Modelling Sub-Grid Passive Scalar Statistics in Moderately Dense Evaporating Sprays

Abstract

Spray evaporation in spatially decaying turbulence is simulated using carrier-phase direct numerical simulations (CP-DNS). The CP-DNS cover a much wider parameter range than earlier fully resolved DNS of regular droplet arrays that were used to calibrate scaling laws for sub-grid closures of the distribution of mixture fraction and its conditionally averaged scalar dissipation. The scaling laws include the effects of sub-grid interactions between droplet evaporation and turbulence, and here they are assessed by direct comparison with the statistics from the CP-DNS. Two issues can be observed: Firstly, care must be taken when interpreting the CP-DNS statistics as the lack of resolution of the point particle surface could impact on the values in DNS cells that are located within the (unresolved) quasi-laminar wake. Secondly, the scaling laws present similar agreement with CP-DNS data as had been observed before for the fully resolved DNS. The scaling law for the scalar dissipation approximates the DNS statistics well, independent of the droplet number density, Stokes number and turbulence intensity. The estimated mixture fraction distribution (the PDF) is good for the mixture fraction values larger than a suitable average value but deteriorates for smaller mixture fractions due to inherent model limitations. The data corroborate that the scaling laws for turbulent micro-mixing can potentially serve as sub-grid closures for mixture fraction based combustion models such as flamelet and conditional moment closure approaches in large eddy simulations and may provide better approximations than existing expressions derived from single-phase non-premixed combustion.
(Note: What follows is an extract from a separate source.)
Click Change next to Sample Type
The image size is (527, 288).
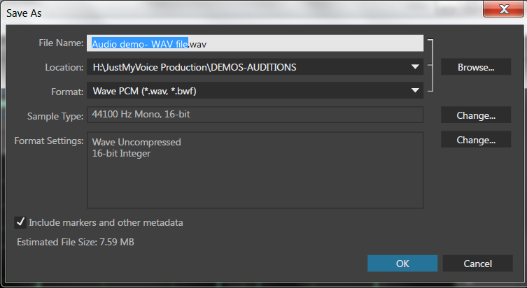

Appendix: Derivation of the Mixture Fraction PDF in Inter-droplet Space

Here, spherical symmetry and constant thermodynamic properties are assumed for simplification. The continuity and mixture fraction transport equation for the droplet evaporation in the spherical coordinate system can be written as

$$ \frac{1}{r^{2}}\frac{d}{dr}\left( \rho u r^{2} \right) = 0, $$

(A.1)

$$ \frac{1}{r^{2}}\frac{d}{dr}\left( \rho u r^{2} f - \rho r^{2} D \frac{df}{dr}\right) = 0. $$

(A.2)

We introduce the evaporation rate of the droplet, J_m, and the integral of Eq. A.1 is then given by

$$ \rho u r^{2} = \frac{J_{m}}{4\pi}. $$

(A.3)

Equation A.2 is rewritten by substitution of Eq. A.3 as

$$ \frac{df}{dr}=\frac{d}{dr}\left( \frac{4\pi \rho D r^{2}}{J_{m}}\frac{df}{dr}\right). $$

(A.4)

The integral of Eq. A.4 from the droplet surface at r_s to a distance r is

$$ f - f_{s} = \frac{4\pi \rho D r^{2}}{J_{m}}\frac{df}{dr} - \frac{4\pi \rho D {r_{s}^{2}}}{J_{m}}{\frac{df}{dr}} |_{r=r_{s}}, $$

(A.5)

where f_s is the mixture fraction at the droplet surface. The boundary condition of f at the droplet surface is given by

$$ f_{d}J_{m} = f_{s}J_{m} - 4\pi \rho D {r_{s}^{2}} {\frac{df}{dr}} |_{r=r_{s}}, $$

(A.6)

where f_d is the mass fraction of the evaporating fuel in the droplet and it equals 1 for a single component droplet. Substituting Eq. A.6 into Eq. A.5 yields

$$ \frac{df}{dr} = \frac{J_{m}\left( f-f_{d}\right)}{4\pi r^{2} \rho D}. $$

(A.7)

The scalar dissipation N_f can be derived using Eq. A.7 as

$$ N_{f} = D\left( \frac{df}{dr}\right)^{2} = \frac{J_{m}\left( f_{d}-f\right)}{4\pi r^{2} \rho} \left|\frac{df}{dr}\right|. $$

(A.8)

The PDF of mixture fraction is evaluated by an identity formula

$$ P_{f} df \equiv c4\pi r^{2} dr, $$

(A.9)

where c is the droplet number density. Equation A.9 is rewritten with the substitution of Eq. A.8, viz.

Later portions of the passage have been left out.